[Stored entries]
⟨
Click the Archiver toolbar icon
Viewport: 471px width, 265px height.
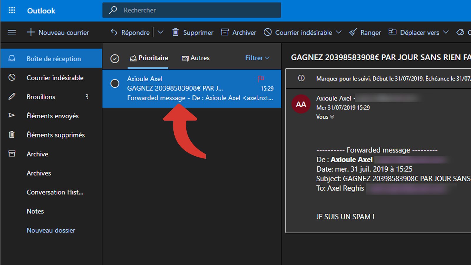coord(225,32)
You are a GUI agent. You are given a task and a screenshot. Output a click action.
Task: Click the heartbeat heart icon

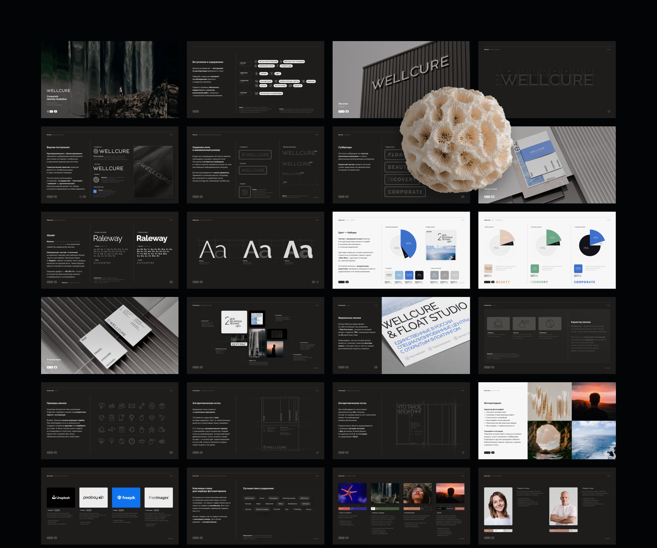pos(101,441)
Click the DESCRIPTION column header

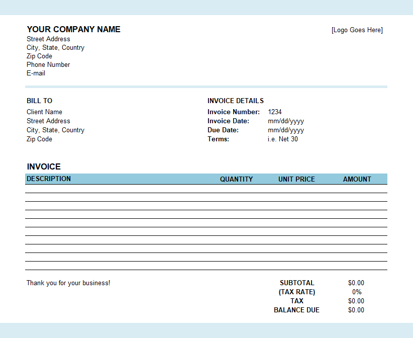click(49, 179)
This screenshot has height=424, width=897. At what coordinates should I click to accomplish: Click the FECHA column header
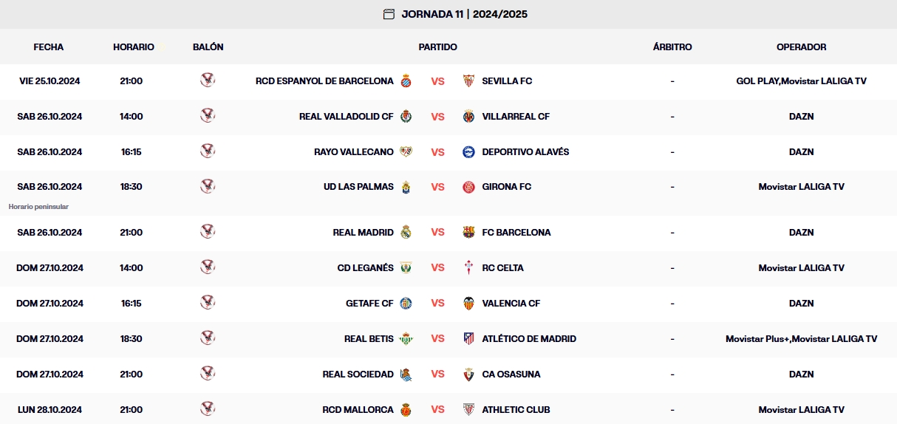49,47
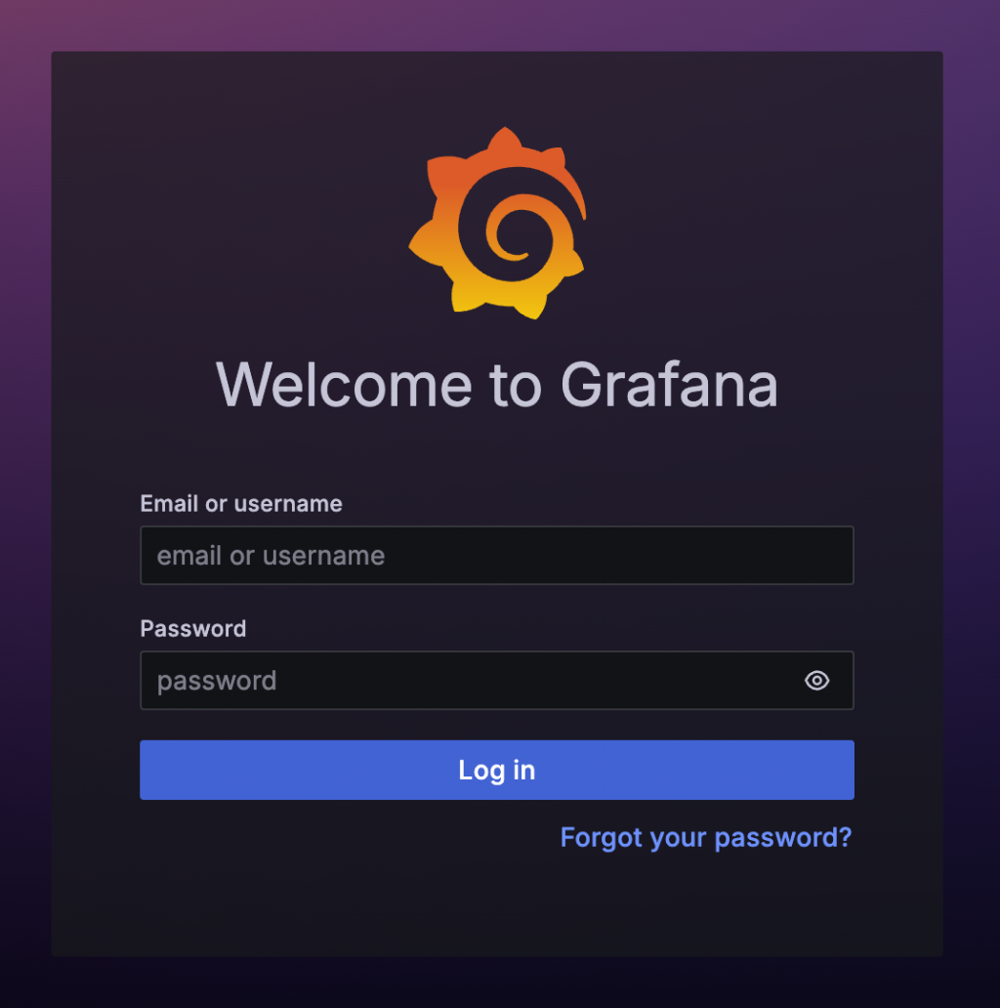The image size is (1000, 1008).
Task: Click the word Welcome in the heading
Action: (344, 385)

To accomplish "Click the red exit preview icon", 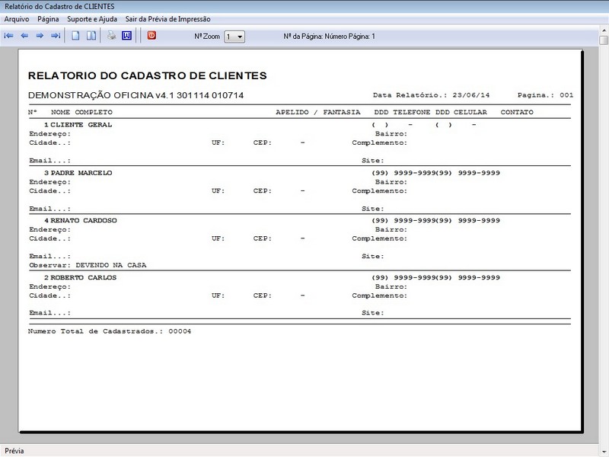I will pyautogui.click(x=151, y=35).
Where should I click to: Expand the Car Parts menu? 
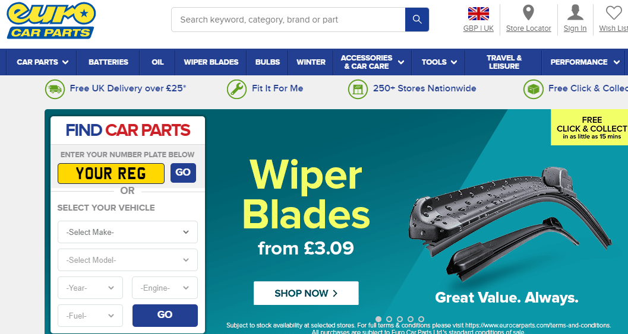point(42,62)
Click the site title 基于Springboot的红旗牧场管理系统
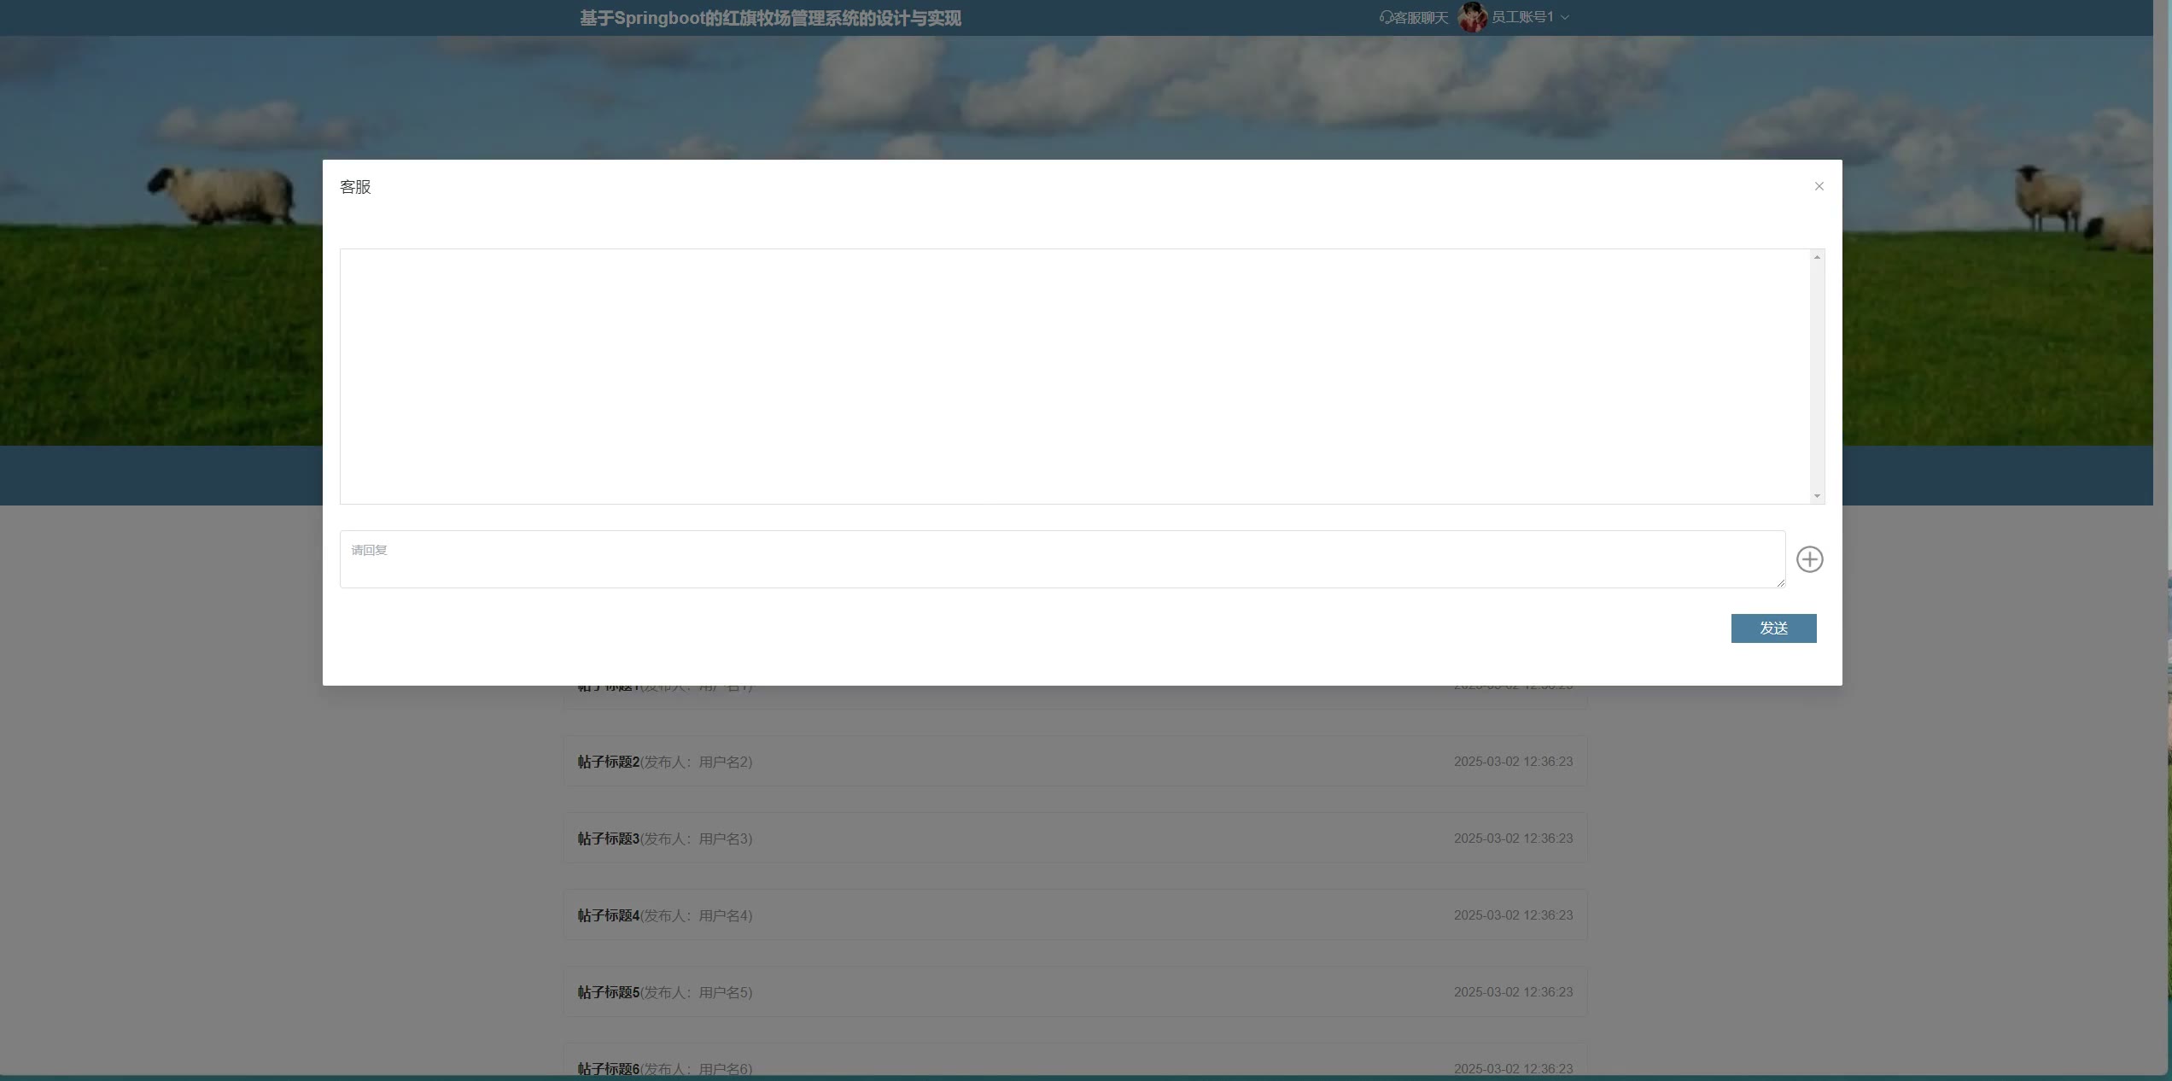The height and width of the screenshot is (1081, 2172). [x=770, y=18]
⟩
◆ **Challenge**
Convert the lines of the listing into a JSON list of strings, one string per line and no blank lines, starting with the line that contains "Where should I" and going on through the end of the listing. Leave the pictures out.

◆ **Response below**
[
  "Where should I click to: Expand the Car Parts menu? ",
  "point(42,62)",
  "Click the site title 基于Springboot的红旗牧场管理系统",
  "The height and width of the screenshot is (1081, 2172). [x=770, y=18]"
]